The press is bad
I began making a small utility that should meet the following requirements:
- periodically, maybe twice a day, it should visit a couple of the most popular Serbian news sites and just take a snapshot of the front page, and maybe of the politics section
- the generated images (in PNG format) should be uploaded to Clodinary and thus receive a unique url
- a simple MongoDB collection should be used to gather the basic data: the name of the site, the time the screenshot was taken and the url of the Cloudinary image
- a very bare-bones express app should query the MongoDB collection and retrieve the links, serving them on a free Heroku dynamo
- everything should be covered by test (mocha, chai etc)
It is quite simple, actually. I wanted to make a simple visual collection representing the horror of the serbian daily newspapers and tabloids and, on the other hand, I want to get my feet wet with the node ecosystem.
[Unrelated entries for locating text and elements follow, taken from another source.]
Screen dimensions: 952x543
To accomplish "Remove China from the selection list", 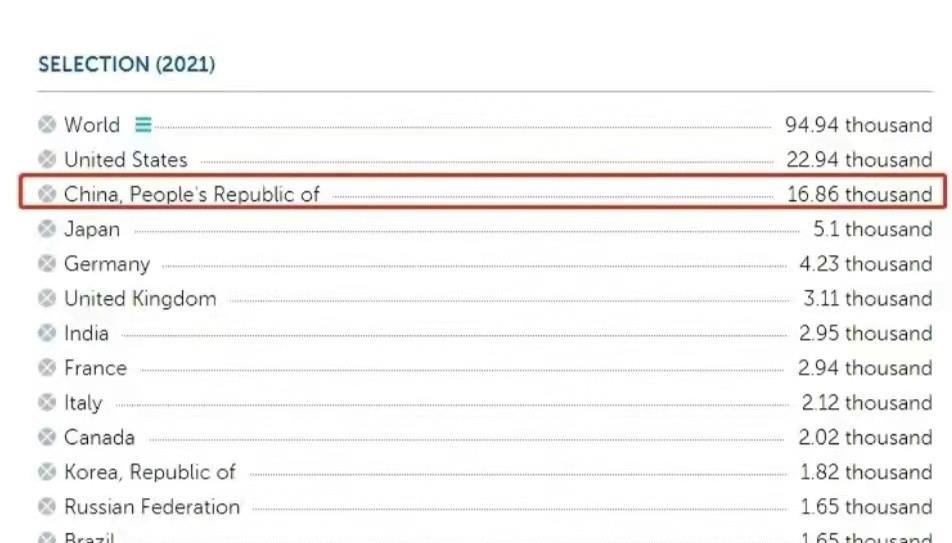I will pos(47,194).
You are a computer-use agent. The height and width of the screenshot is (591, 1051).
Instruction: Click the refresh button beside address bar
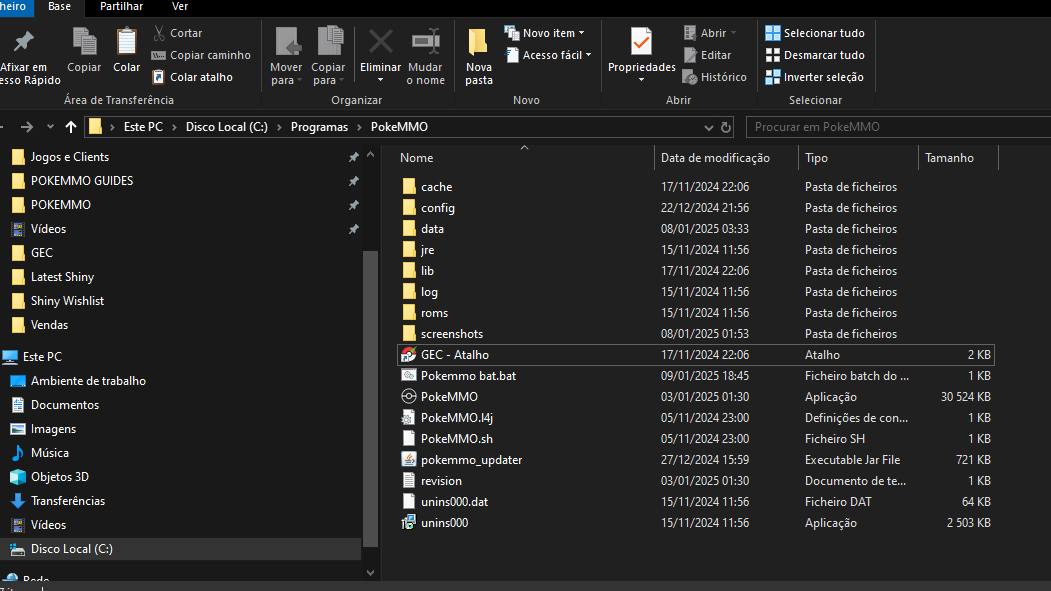725,127
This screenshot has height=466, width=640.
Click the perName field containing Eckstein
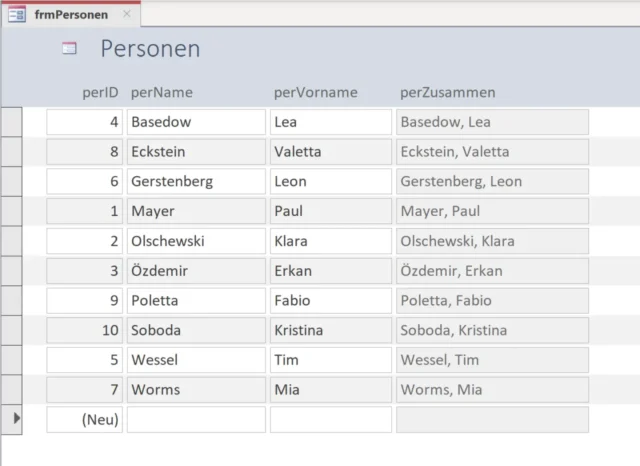click(x=196, y=152)
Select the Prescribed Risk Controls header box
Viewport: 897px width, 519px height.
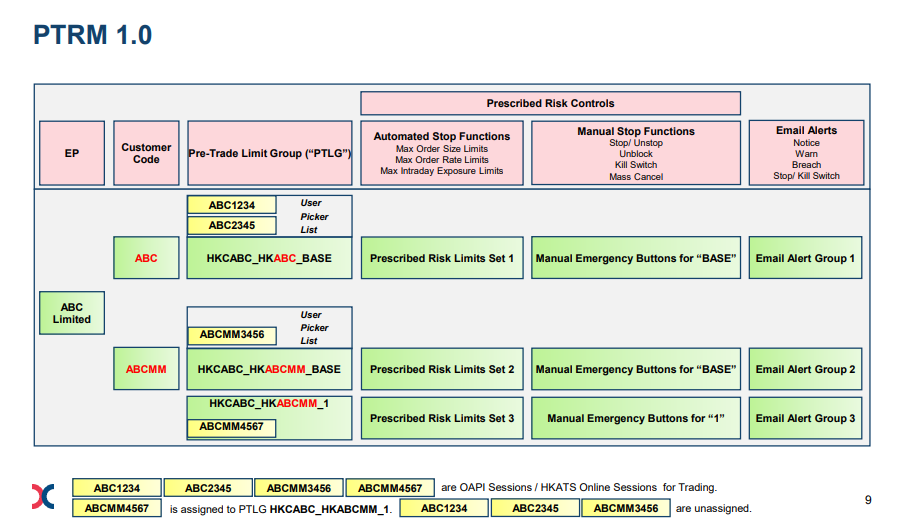pyautogui.click(x=550, y=103)
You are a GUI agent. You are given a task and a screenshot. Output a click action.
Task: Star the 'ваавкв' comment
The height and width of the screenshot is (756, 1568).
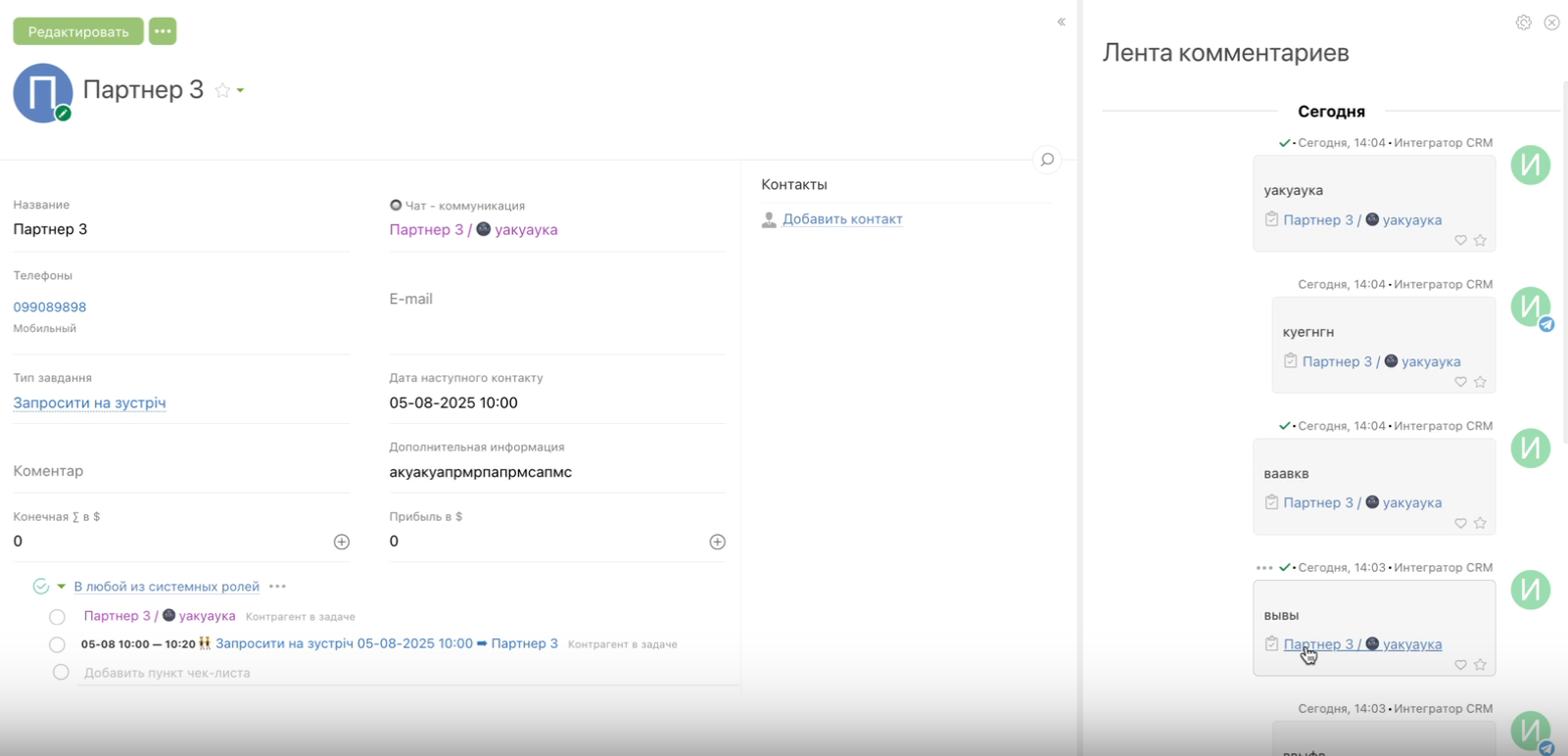coord(1480,523)
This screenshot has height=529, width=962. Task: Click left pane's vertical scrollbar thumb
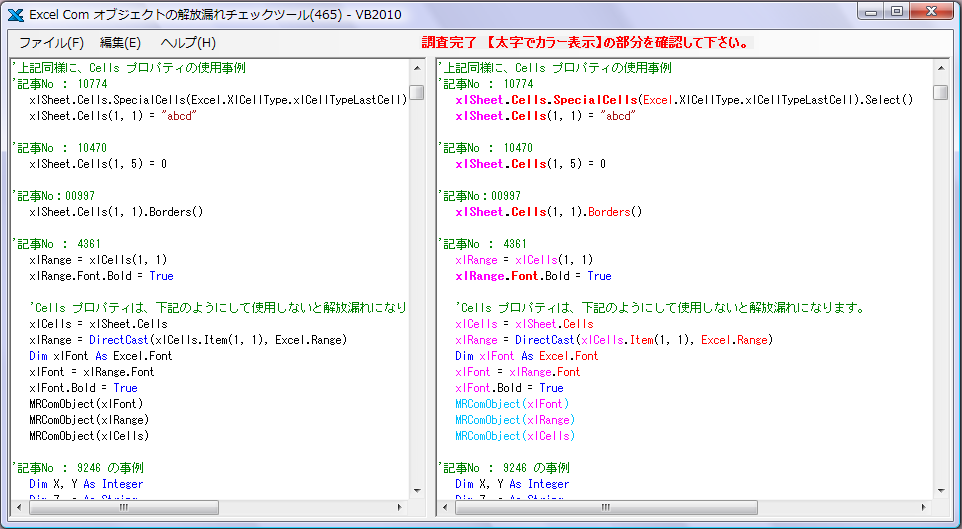[x=417, y=93]
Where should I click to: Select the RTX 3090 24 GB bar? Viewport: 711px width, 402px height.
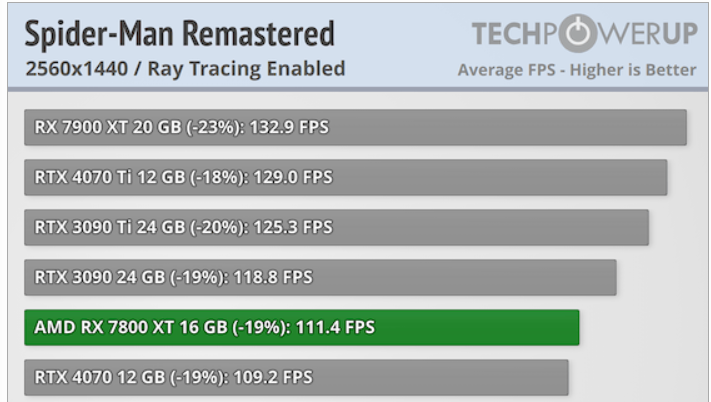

I started with a horrid oldschool setup where I would actually save the screenshot to a png file on the server, then upload it and finally delete (manually) the image. After a bit of searching the cloudinary docs and googling, I found this interesting setup. Ire Aderinokun basically uses the buffer to avoid writing and deleting images, so I modified my initial approach.
I am still getting used to this async/await world of promises, rejections and sad puns. JS is a different beast compared to python and, hard as it seems, I really feel like it is broadening my horizons. Hooking the system with a MongoDB instance was pretty easy with mongoose, although I have to check why my script (it’s still just a standalone script, no server!) hangs when it finishes. Anyway, the screenshot urls are being stacked in mongo, and building a simple express app around it shouldn’t be difficult. I plan to deploy it on Heroku, make a small css wrapper with Bulma and… that would be it for the time being. The list of pages/sites will remain hardcoded, although it would be trivial to add a list of links to the mongo instance.
Btw, I’m calling it TraShot - because, y’know, it takes shots at trash… Like, real trash.
Ok, the timeout - Puppeteer waiting time has to be longer as per this site.